Article
作者: Ahle, Guido ; Blonski, Marie ; Azar, Nabih ; Shor, Natalia ; Davi, Frédéric ; Bravetti, Clotilde ; Psimaras, Dimitri ; Gauthier, Nicolas ; Jacque, Nathalie ; Campidelli, Arnaud ; Quoc, Stéphanie Nguyen ; Waultier-Rascalou, Agathe ; Boussen, Inès ; le Garff-Tavernier, Magali ; Uzunov, Madalina ; Alentorn, Agusti ; Ouzegdouh, Maya ; Metz, Carole ; Guffroy, Blandine ; Choquet, Sylvain ; Willems, Lise ; Ursu, Renata ; Souchet, Laetitia ; Barrie, Maryline ; Baron, Marine ; Corvilain, Emilie ; Houillier, Caroline ; Morel, Véronique ; Soussain, Carole ; di Blasi, Roberta ; Alcantara, Marion ; Houot, Roch ; Weiss, Nicolas ; Roos-Weil, Damien ; Hoang-Xuan, Khê
AbstractThe prognosis of relapsed primary central nervous system lymphoma (PCNSL) remains dismal. CAR T‐cells are a major contributor to systemic lymphomas, but their use in PCNSL is limited. From the LOC network database, we retrospectively selected PCNSL who had leukapheresis for CAR‐T cells from the third line of treatment, and, as controls, PCNSL treated with any treatment, at least in the third line and considered not eligible for ASCT. Twenty‐seven patients (median age: 68, median of three previous lines, including ASCT in 14/27) had leukapheresis, of whom 25 received CAR T‐cells (tisa‐cel: N = 16, axi‐cel: N = 9) between 2020 and 2023. All but one received a bridging therapy. The median follow‐up after leukapheresis was 20.8 months. The best response after CAR‐T cells was complete response in 16 patients (64%). One‐year progression‐free survival from leukapheresis was 43% with a plateau afterward.
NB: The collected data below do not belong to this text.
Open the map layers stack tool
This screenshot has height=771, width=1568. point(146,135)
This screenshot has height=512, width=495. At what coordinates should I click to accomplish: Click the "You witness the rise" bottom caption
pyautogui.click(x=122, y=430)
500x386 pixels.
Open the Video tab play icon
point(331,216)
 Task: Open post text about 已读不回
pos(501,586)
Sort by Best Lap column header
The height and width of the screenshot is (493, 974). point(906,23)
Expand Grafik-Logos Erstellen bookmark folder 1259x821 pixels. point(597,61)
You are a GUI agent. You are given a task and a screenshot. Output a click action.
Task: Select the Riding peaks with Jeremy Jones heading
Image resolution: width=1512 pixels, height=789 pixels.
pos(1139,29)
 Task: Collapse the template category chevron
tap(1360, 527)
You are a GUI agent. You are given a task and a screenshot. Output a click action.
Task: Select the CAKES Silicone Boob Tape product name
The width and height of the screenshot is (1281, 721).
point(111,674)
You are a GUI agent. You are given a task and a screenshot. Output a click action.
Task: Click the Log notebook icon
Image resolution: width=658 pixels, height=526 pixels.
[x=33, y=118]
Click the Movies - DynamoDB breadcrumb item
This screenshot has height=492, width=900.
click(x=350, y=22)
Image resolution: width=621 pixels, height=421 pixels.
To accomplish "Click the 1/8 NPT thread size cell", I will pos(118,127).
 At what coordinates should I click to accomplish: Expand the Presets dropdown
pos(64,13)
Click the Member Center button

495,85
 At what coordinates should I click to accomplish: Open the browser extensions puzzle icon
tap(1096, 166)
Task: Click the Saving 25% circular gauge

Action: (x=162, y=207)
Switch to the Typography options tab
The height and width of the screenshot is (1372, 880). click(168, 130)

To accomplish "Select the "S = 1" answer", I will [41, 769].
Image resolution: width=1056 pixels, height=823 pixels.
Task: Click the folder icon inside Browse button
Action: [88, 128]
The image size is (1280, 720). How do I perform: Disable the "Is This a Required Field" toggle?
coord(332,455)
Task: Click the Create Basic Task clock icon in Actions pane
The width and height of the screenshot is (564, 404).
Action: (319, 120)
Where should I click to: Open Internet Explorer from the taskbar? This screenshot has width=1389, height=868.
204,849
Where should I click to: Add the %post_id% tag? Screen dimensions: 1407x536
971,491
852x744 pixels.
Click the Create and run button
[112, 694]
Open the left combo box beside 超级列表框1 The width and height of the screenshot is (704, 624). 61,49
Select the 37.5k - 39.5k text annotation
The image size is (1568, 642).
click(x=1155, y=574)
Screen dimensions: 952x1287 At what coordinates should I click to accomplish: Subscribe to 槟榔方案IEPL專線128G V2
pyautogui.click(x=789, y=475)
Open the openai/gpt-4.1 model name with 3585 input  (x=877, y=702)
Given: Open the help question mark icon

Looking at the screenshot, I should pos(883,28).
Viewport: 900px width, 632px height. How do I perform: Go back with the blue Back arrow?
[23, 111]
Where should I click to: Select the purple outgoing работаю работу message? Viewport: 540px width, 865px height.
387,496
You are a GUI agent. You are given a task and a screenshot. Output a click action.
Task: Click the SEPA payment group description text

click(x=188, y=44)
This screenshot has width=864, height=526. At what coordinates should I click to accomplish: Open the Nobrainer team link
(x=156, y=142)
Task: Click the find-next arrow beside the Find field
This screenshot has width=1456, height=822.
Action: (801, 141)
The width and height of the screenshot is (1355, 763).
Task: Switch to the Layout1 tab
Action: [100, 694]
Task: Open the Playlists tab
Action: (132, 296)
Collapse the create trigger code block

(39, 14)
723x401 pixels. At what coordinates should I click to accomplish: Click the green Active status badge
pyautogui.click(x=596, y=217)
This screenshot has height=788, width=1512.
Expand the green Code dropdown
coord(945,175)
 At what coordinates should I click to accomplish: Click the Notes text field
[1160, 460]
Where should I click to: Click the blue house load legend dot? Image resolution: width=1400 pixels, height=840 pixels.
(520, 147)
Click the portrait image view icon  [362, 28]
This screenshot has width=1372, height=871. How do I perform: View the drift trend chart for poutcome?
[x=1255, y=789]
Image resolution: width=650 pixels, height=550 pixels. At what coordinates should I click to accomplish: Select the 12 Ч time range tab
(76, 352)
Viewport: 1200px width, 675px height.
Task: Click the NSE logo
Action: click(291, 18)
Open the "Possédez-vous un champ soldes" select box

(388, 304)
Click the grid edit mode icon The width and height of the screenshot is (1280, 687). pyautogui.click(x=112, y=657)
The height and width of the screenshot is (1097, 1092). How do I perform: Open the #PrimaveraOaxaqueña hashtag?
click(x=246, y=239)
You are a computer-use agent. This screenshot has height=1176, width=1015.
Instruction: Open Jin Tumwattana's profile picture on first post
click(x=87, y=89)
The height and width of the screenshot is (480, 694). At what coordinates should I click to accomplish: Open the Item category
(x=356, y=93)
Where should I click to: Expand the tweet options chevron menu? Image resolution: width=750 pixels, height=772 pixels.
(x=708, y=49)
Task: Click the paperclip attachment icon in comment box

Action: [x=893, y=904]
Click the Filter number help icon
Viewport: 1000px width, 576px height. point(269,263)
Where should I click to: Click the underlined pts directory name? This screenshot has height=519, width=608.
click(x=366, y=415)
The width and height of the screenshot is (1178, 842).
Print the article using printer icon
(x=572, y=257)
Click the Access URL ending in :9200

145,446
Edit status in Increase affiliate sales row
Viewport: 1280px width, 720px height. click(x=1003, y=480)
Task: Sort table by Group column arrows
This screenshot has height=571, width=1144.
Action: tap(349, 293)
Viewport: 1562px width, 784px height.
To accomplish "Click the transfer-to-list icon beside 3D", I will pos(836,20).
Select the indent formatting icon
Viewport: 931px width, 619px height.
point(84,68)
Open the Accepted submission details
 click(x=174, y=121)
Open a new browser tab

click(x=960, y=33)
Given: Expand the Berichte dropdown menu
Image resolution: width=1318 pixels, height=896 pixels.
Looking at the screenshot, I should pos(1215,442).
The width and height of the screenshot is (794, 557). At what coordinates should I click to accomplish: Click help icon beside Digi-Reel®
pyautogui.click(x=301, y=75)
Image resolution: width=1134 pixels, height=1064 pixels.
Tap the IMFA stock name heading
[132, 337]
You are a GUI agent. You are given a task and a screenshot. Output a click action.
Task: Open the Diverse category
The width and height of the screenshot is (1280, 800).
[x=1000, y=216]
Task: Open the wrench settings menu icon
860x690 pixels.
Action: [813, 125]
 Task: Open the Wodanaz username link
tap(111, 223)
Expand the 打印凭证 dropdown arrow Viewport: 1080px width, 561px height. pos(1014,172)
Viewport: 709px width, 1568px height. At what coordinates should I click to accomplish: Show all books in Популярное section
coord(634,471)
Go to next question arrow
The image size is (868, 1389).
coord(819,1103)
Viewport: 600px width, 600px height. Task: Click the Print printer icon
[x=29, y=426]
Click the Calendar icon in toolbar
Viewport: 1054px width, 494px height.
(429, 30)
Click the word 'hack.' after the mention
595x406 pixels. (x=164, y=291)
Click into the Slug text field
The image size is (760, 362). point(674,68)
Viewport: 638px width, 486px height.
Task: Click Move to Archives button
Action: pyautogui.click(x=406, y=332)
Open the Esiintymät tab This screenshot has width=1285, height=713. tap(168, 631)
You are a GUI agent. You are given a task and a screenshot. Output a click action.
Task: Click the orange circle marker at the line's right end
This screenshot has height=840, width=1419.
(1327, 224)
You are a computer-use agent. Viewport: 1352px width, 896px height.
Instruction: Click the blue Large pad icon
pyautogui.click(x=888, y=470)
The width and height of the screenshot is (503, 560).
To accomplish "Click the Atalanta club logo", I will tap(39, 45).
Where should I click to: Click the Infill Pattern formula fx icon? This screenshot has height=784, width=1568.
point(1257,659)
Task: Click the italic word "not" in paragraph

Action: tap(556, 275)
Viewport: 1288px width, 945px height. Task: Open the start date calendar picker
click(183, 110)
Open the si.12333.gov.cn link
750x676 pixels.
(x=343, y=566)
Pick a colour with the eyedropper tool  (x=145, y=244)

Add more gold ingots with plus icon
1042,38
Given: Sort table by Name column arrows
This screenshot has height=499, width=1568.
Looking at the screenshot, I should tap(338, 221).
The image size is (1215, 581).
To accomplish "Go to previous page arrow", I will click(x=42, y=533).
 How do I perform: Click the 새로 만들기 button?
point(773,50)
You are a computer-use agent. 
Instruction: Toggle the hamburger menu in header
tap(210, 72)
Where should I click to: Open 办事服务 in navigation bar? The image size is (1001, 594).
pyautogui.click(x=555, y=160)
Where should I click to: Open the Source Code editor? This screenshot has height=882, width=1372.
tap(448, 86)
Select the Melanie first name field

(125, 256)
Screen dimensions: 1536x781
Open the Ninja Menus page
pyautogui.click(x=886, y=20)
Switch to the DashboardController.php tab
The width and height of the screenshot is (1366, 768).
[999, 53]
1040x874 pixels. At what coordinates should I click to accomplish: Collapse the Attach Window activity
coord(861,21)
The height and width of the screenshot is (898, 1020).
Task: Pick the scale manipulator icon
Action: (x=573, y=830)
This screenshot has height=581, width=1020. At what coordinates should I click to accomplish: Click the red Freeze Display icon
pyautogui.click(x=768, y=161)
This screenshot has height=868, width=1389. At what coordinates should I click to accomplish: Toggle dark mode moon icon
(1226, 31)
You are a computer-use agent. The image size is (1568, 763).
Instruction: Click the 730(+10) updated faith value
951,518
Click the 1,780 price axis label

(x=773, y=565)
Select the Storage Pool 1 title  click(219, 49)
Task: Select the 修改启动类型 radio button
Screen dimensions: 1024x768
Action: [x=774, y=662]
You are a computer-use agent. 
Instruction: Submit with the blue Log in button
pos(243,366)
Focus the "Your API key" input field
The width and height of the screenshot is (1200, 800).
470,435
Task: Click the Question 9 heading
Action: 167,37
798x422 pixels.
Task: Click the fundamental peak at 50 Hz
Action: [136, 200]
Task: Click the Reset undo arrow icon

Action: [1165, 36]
One‐year relapse‐free survival was 79% for patients in complete or partial response at CAR T‐cell infusion. The median overall survival was 21.2 months. Twenty‐three patients experienced a cytokine release syndrome and 17/25 patients (68%) a neurotoxicity (five grade ≥3). The efficacy endpoints were significantly better in the CAR T‐cell group than in the control group (N = 247) (median PFS: 3 months; median OS: 4.7 months; p < 0.001). This series represents the largest cohort of PCNSL treated with CAR T‐cells reported worldwide. CAR T‐cells are effective in relapsed PCNSL, with a high rate of long‐term remission and a reassuring tolerance profile. The results seem clearly superior to those usually observed in this setting.